DESCRIPTION OF THE TASK.
Omit all pictures and give the records below again exactly as written.

··· WORKING DATA ···

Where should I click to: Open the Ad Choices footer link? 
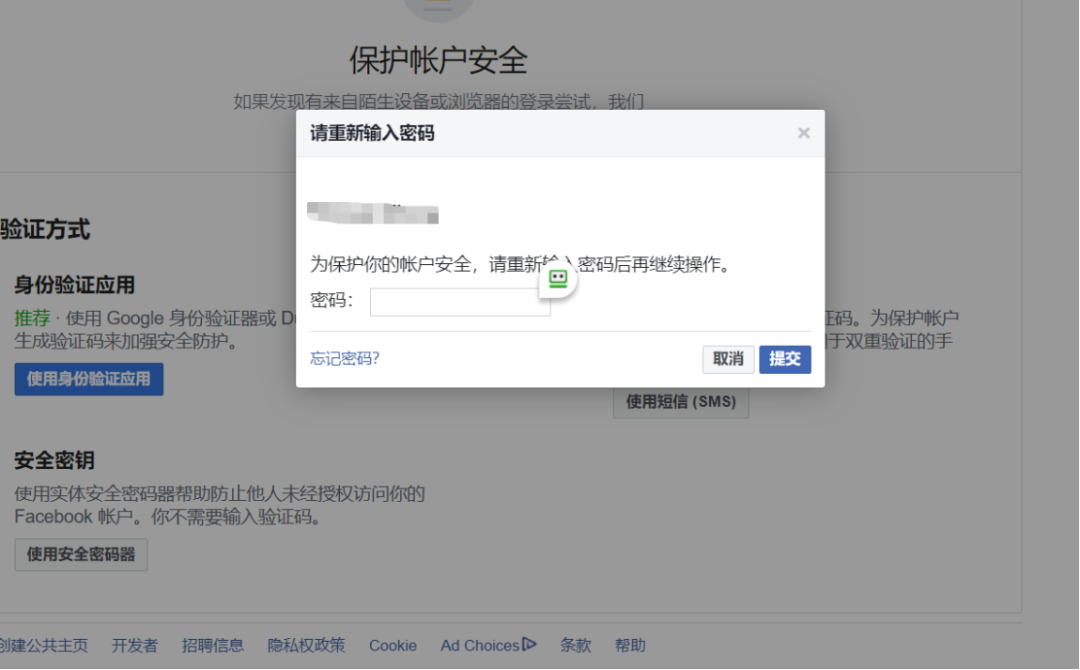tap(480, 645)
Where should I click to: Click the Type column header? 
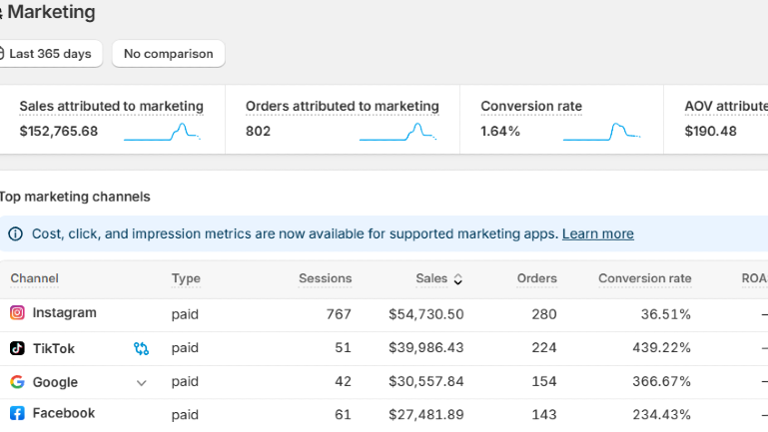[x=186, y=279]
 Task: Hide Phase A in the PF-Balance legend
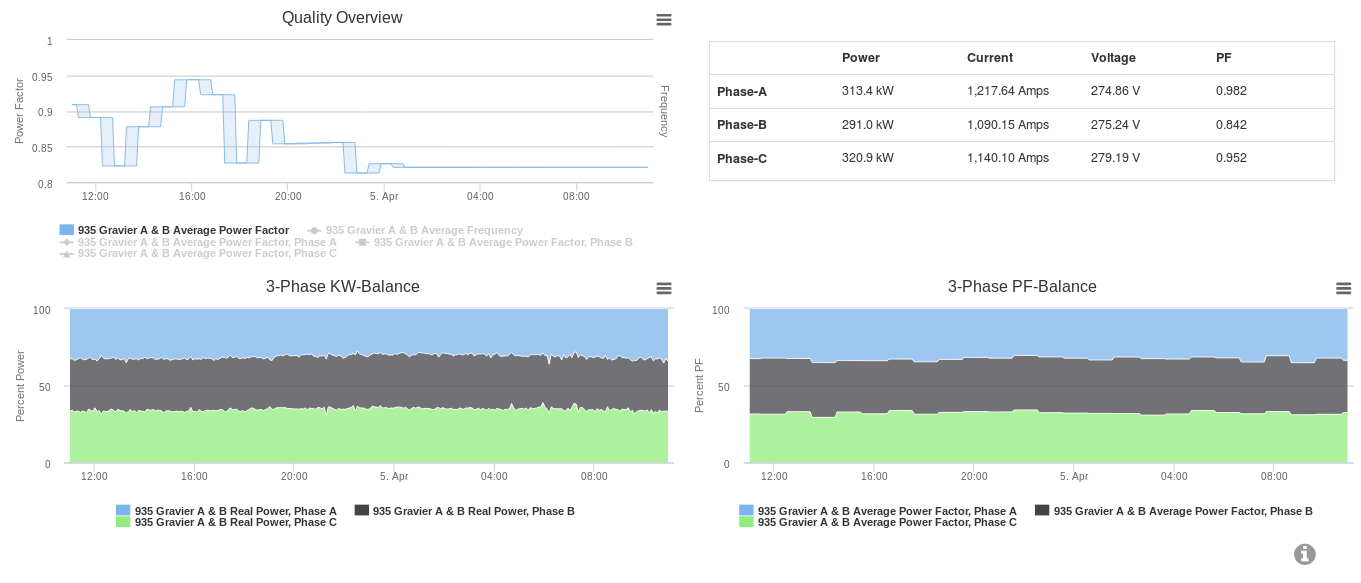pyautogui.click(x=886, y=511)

···

YOUR SOLUTION.
Where should I click to: Open the Ad Choices footer link? 
tap(480, 645)
Where should I click to: Click the Type column header? 
[x=186, y=279]
 Task: Hide Phase A in the PF-Balance legend
pyautogui.click(x=886, y=511)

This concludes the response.